▶ **The task**
How many lines in the rows below contain the string "width", matching case exactly? Reply with the number only.

▶ **Material for this exercise**
— Begin —
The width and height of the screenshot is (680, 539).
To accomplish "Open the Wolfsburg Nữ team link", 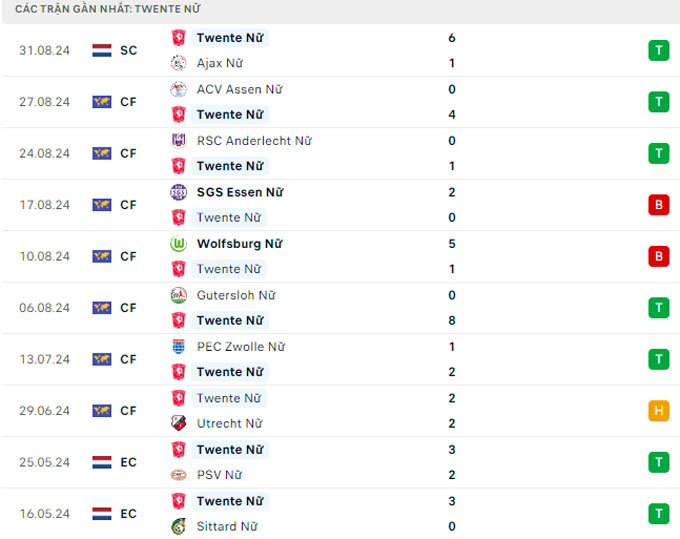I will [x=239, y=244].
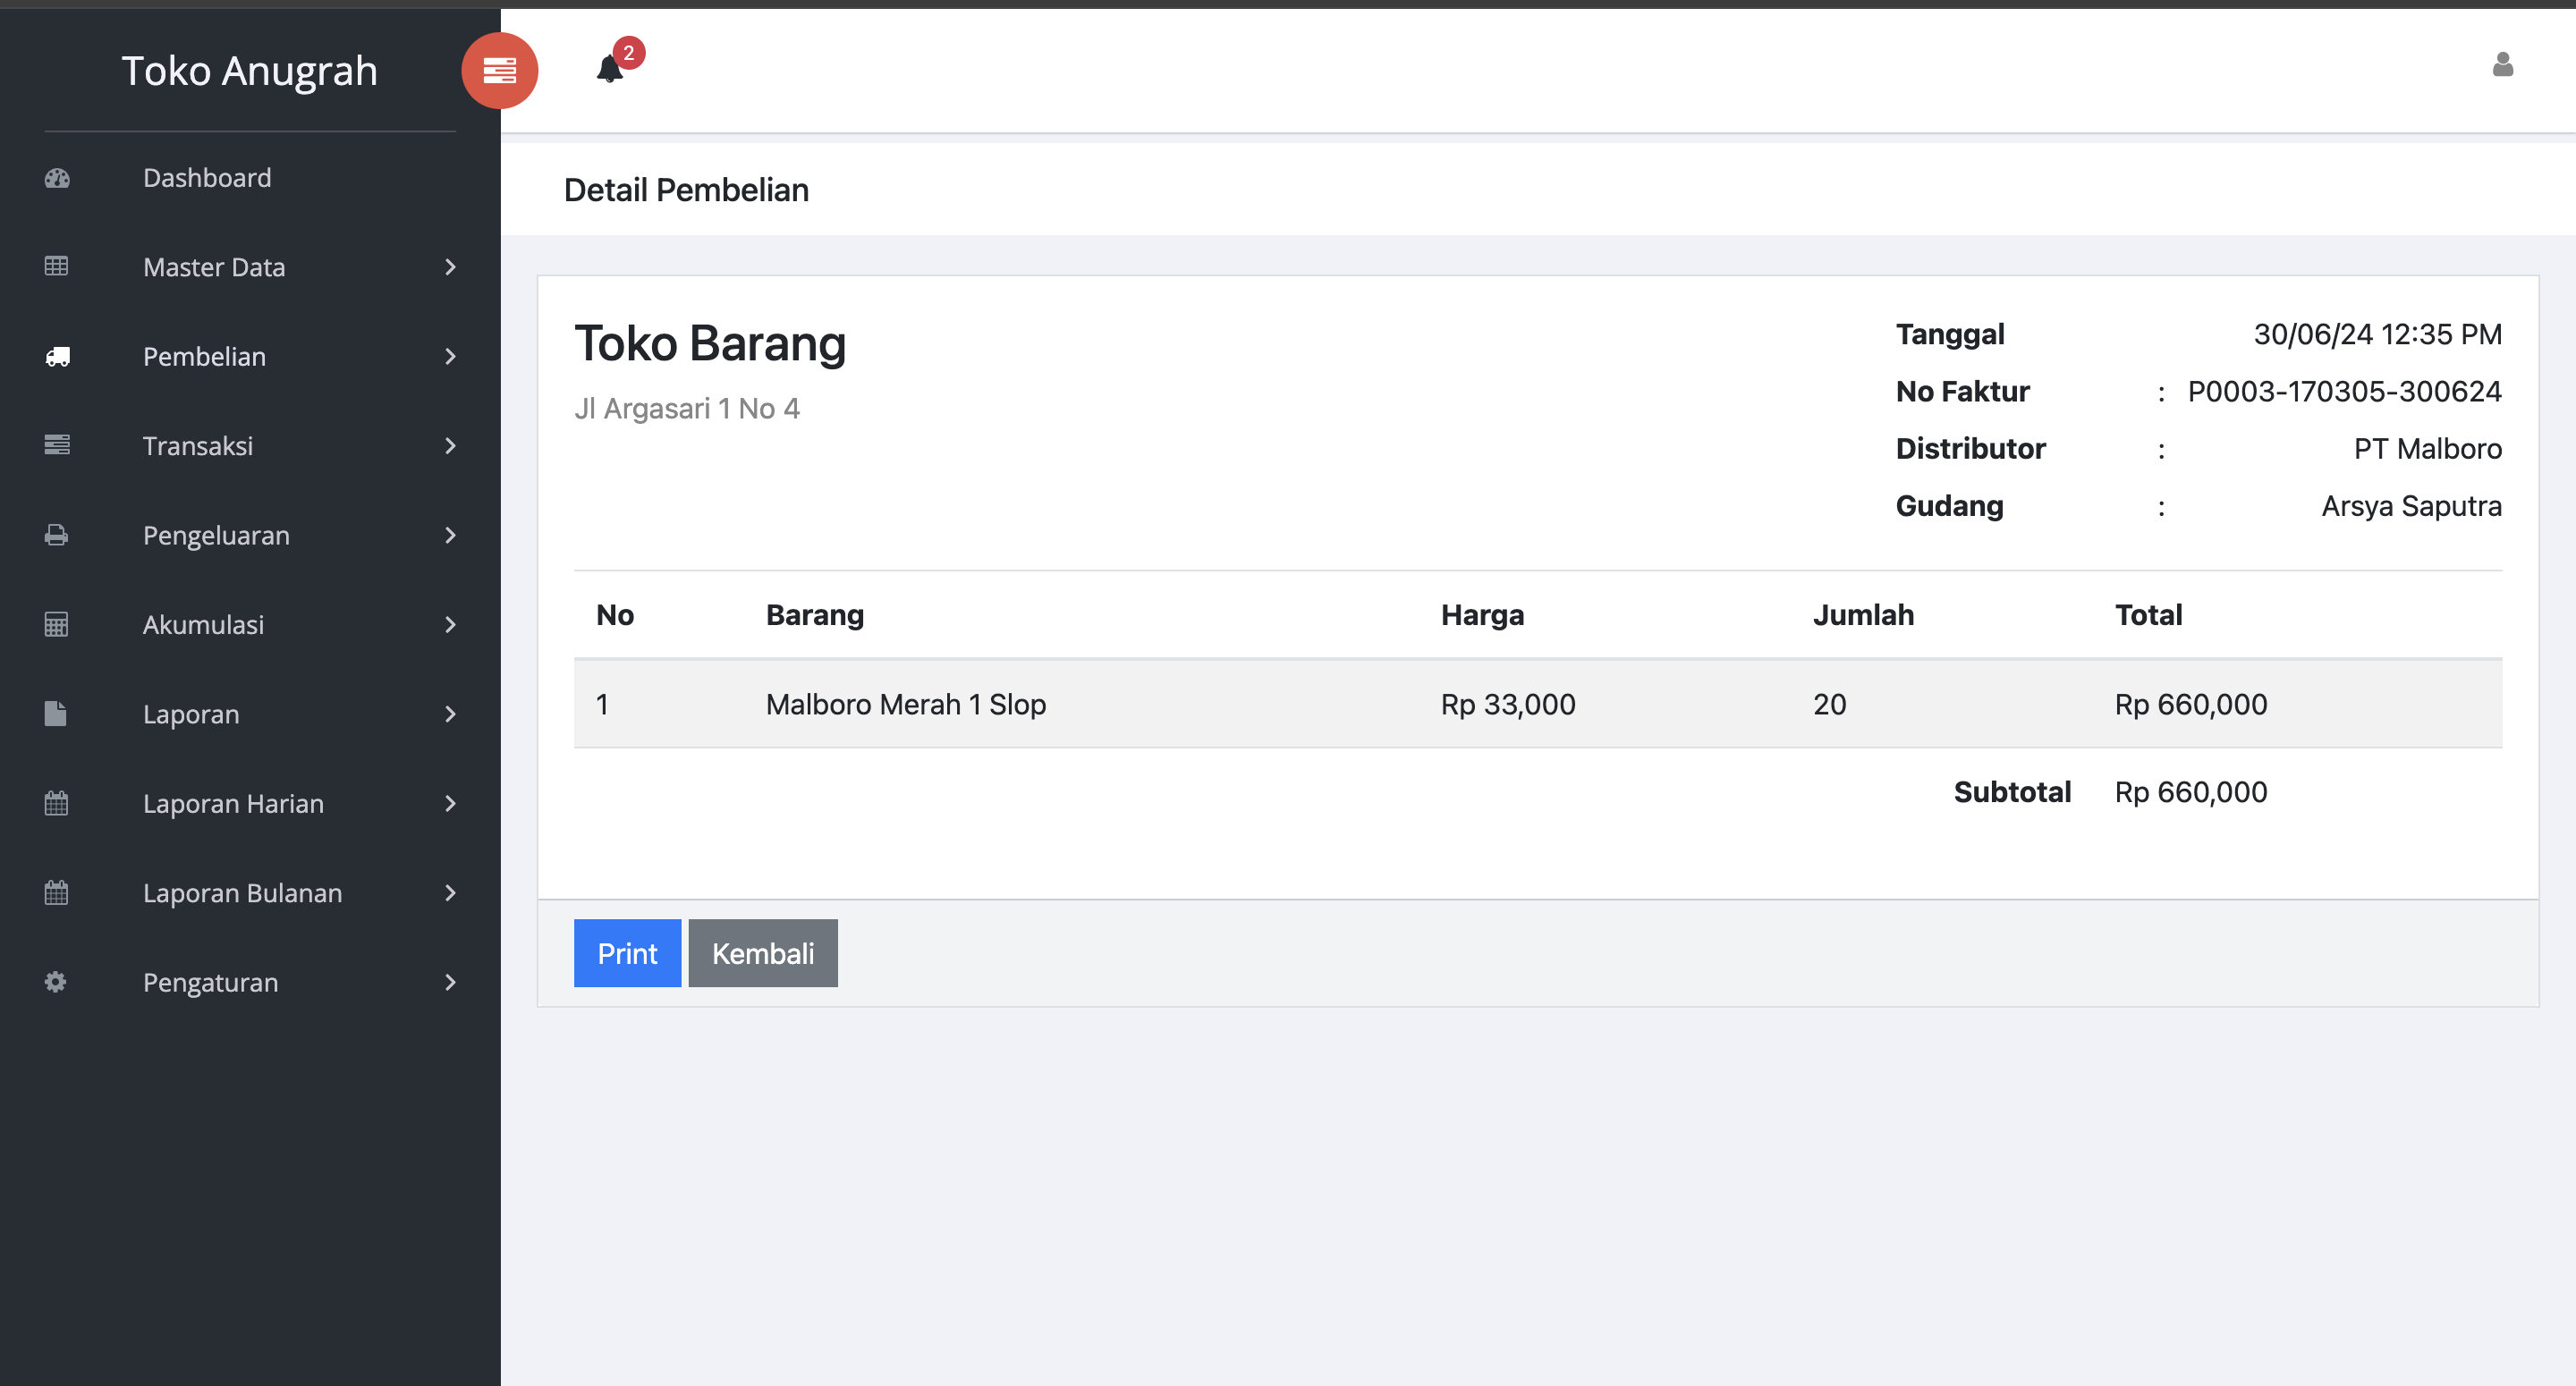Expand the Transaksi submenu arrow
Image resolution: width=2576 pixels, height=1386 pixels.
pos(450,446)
— End —
▶ **Written answer**
2